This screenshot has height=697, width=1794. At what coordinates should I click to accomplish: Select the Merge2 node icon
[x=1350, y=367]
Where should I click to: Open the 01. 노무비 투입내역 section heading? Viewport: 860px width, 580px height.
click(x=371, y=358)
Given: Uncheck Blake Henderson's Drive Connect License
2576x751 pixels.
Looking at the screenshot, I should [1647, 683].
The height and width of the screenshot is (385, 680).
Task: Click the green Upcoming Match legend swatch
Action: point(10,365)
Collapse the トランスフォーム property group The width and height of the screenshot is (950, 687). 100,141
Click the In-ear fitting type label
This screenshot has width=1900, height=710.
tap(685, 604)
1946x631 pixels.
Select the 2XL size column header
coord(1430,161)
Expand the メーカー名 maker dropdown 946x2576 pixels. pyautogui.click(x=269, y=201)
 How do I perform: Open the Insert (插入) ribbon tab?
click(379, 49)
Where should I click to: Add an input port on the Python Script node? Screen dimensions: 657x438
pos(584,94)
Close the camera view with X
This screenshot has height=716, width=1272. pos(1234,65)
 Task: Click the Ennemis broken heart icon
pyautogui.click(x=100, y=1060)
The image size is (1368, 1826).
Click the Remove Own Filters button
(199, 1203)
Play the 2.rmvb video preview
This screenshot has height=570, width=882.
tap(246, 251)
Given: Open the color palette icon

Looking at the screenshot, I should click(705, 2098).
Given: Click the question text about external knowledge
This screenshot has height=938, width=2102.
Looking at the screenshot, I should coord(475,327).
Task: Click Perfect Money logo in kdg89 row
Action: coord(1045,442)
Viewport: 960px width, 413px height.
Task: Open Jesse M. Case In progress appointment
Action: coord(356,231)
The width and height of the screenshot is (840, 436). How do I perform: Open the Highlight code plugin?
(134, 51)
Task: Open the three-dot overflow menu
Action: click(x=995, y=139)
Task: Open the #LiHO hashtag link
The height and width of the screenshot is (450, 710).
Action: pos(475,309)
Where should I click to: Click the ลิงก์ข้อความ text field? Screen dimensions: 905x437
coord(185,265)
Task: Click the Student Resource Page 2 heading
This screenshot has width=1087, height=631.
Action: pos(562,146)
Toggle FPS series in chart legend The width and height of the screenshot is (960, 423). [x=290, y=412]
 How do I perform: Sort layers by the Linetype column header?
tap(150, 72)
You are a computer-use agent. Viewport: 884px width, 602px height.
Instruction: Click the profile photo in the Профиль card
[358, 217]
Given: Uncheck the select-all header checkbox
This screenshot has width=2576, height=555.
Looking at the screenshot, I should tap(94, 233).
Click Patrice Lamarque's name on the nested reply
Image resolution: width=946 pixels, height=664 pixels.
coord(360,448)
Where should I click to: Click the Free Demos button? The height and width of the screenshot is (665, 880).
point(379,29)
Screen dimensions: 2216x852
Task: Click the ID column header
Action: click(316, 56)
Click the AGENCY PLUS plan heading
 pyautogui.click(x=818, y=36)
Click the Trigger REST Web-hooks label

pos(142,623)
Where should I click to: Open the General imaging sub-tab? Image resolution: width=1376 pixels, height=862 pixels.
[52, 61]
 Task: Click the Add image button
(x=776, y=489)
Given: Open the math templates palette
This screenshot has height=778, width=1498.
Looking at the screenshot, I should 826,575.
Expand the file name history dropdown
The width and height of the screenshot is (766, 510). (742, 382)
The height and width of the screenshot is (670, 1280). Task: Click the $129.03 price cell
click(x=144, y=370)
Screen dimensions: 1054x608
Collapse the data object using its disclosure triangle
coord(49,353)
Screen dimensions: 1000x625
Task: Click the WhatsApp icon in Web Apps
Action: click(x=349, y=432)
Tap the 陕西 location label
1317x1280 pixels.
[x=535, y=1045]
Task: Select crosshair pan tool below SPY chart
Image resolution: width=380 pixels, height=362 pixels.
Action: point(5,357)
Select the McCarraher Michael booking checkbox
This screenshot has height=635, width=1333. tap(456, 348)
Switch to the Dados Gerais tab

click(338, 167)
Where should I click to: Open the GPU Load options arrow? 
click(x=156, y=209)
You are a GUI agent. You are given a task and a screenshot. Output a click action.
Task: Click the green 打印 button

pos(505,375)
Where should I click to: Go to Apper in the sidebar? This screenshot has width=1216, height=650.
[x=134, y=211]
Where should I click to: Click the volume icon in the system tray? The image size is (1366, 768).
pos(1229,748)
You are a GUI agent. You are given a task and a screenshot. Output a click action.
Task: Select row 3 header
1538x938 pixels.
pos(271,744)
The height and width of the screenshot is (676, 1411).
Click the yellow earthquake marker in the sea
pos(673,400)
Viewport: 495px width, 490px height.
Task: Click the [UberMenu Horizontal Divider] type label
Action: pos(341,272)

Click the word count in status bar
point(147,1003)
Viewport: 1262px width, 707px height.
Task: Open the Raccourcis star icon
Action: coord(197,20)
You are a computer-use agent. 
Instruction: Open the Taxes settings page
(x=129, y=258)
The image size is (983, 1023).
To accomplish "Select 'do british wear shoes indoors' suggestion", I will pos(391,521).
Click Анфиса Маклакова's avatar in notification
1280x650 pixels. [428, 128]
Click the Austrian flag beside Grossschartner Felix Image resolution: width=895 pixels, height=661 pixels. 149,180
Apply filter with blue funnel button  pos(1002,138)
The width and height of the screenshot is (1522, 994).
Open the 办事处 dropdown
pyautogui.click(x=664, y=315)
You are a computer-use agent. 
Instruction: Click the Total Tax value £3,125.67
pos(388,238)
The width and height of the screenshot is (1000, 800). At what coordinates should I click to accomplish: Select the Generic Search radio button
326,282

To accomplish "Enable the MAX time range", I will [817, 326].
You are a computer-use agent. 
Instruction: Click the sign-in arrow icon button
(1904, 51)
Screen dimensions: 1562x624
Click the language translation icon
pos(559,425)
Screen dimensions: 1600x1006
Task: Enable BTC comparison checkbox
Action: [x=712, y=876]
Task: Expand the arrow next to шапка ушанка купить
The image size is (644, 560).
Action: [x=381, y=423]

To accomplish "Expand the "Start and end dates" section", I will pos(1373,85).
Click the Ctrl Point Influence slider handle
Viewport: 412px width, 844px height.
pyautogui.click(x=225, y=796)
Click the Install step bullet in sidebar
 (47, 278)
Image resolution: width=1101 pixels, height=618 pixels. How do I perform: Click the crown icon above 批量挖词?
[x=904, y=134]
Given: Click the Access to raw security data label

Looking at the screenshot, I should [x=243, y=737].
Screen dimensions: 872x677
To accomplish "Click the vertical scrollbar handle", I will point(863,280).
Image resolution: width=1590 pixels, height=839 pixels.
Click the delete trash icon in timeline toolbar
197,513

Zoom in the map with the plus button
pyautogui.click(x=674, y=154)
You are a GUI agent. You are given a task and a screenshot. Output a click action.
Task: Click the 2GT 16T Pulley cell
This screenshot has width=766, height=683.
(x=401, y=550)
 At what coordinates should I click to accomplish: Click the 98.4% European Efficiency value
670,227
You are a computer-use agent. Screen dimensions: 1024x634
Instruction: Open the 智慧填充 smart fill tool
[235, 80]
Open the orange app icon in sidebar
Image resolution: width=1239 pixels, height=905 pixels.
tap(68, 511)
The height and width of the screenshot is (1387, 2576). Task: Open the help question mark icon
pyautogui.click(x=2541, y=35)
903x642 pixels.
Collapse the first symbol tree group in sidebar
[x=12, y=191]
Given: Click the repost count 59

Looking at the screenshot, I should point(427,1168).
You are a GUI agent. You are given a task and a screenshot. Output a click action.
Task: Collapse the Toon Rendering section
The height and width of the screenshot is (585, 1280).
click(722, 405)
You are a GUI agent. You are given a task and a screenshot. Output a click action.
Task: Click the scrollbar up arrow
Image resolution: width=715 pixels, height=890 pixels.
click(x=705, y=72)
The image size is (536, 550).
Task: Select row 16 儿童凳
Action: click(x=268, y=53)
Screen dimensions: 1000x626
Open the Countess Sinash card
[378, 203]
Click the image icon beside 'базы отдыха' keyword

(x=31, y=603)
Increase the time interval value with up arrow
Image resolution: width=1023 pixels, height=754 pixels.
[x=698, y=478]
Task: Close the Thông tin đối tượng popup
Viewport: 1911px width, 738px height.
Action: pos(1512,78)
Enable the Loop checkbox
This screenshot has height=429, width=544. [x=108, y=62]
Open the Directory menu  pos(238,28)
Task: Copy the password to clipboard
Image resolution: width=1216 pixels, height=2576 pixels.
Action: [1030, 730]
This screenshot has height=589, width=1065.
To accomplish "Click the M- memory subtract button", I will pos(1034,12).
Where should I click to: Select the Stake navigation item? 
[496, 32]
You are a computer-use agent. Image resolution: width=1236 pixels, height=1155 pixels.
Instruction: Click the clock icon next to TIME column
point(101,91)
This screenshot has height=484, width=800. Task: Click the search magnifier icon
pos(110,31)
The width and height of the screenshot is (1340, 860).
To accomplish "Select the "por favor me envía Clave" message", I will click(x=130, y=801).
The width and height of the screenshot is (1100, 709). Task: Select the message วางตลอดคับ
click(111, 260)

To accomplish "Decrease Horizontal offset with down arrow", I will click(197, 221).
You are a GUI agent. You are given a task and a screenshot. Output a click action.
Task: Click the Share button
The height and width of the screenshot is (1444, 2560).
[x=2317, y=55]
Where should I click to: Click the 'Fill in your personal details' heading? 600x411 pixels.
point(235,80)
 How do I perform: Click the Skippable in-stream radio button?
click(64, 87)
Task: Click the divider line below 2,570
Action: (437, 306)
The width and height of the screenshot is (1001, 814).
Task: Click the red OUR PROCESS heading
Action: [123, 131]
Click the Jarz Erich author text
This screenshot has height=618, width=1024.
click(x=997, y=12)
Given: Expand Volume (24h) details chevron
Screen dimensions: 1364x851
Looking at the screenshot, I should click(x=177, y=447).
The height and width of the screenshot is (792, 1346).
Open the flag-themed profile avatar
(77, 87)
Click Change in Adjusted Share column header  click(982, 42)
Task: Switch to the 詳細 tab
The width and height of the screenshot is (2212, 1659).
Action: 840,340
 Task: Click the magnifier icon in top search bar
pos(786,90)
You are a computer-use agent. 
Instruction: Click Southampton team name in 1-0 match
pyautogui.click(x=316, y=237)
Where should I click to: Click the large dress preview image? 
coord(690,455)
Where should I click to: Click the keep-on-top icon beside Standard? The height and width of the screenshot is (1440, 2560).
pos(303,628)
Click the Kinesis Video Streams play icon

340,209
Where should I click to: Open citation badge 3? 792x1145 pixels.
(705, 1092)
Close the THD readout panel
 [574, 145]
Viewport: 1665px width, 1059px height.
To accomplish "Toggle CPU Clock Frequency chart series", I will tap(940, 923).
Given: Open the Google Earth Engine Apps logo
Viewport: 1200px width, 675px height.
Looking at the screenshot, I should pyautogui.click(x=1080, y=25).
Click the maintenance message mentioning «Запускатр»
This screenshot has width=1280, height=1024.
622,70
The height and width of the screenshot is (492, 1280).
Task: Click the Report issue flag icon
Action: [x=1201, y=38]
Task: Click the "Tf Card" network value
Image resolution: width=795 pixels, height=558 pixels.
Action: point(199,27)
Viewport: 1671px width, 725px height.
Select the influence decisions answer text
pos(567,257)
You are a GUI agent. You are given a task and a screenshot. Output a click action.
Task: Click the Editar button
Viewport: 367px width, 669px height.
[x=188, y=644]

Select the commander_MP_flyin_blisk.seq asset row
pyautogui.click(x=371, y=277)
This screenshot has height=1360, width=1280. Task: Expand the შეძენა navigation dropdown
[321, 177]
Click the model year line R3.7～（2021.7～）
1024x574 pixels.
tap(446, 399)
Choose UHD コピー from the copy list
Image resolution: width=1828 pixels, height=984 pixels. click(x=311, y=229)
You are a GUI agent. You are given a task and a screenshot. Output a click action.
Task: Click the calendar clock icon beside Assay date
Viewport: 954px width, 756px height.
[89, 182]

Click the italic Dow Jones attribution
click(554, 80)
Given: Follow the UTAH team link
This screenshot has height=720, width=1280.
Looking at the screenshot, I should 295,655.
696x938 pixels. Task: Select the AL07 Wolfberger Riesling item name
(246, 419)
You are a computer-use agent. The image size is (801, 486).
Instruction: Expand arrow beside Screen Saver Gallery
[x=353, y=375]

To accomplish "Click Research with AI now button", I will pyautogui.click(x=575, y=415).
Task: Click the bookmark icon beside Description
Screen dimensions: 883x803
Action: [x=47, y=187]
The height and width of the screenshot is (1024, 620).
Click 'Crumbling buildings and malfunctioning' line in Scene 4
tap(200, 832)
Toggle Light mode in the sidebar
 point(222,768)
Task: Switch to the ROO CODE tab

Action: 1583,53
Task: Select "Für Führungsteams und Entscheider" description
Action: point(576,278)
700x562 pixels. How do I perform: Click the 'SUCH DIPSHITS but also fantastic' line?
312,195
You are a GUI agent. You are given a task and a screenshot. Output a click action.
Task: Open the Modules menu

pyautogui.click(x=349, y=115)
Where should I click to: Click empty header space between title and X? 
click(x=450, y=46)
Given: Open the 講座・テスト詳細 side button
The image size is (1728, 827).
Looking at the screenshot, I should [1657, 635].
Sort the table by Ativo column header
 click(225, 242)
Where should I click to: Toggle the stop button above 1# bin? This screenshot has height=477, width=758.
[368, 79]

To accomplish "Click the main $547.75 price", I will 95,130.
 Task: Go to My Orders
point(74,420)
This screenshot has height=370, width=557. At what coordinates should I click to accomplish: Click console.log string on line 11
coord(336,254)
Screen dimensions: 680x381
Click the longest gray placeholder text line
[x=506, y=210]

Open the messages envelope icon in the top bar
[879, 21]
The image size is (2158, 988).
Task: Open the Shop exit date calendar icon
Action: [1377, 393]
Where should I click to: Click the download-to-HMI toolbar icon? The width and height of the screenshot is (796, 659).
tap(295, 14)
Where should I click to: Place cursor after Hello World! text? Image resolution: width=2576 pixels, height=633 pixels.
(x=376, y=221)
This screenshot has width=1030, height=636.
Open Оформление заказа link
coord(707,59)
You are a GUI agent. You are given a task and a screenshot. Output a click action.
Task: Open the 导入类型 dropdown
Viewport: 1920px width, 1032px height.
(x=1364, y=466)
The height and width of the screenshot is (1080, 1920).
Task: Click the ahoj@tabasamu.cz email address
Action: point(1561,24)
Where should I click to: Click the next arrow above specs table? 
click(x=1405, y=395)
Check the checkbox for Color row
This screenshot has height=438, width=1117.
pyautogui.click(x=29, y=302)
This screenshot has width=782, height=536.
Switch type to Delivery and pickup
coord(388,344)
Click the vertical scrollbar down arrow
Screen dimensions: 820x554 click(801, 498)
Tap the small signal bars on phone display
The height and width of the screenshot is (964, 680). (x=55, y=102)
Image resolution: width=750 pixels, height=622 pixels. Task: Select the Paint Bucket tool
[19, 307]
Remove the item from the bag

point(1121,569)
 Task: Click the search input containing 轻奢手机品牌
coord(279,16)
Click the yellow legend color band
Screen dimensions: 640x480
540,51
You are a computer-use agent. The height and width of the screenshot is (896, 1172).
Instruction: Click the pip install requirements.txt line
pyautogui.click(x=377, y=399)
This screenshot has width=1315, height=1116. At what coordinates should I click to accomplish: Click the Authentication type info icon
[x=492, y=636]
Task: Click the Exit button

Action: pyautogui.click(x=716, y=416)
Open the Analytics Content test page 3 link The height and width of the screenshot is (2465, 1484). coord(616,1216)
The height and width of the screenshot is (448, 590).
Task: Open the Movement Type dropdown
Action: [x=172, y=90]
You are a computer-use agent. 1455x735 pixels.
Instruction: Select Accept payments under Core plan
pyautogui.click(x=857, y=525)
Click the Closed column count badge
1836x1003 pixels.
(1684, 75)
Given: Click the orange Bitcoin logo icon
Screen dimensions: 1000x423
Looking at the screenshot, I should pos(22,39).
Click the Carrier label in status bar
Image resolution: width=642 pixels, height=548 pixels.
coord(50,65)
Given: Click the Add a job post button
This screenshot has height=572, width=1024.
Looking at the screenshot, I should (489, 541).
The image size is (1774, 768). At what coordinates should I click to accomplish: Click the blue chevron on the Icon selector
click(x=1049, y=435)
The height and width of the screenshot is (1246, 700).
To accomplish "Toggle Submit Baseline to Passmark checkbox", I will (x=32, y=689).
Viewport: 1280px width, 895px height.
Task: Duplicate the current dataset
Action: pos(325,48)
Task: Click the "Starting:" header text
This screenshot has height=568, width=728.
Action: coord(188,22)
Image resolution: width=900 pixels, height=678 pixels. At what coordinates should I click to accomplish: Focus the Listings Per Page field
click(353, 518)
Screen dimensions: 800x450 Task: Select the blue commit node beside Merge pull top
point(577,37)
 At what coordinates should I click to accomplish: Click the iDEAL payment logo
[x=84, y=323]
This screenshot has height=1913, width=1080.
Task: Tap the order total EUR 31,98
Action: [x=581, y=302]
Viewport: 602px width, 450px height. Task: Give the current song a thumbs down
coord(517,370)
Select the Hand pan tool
####################
What you should do: Above are the lines; repeat exactly the ones from the line containing "Screen dimensions: 680x381" down to the line containing "Task: Open the 导入类型 dropdown", both inclusive.

Problem solution:
Screen dimensions: 680x381
Click the longest gray placeholder text line
[x=506, y=210]

Open the messages envelope icon in the top bar
[879, 21]
The image size is (2158, 988).
Task: Open the Shop exit date calendar icon
Action: [1377, 393]
Where should I click to: Click the download-to-HMI toolbar icon? The width and height of the screenshot is (796, 659).
tap(295, 14)
Where should I click to: Place cursor after Hello World! text? Image resolution: width=2576 pixels, height=633 pixels.
(x=376, y=221)
This screenshot has width=1030, height=636.
Open Оформление заказа link
coord(707,59)
You are a GUI agent. You are given a task and a screenshot. Output a click action.
Task: Open the 导入类型 dropdown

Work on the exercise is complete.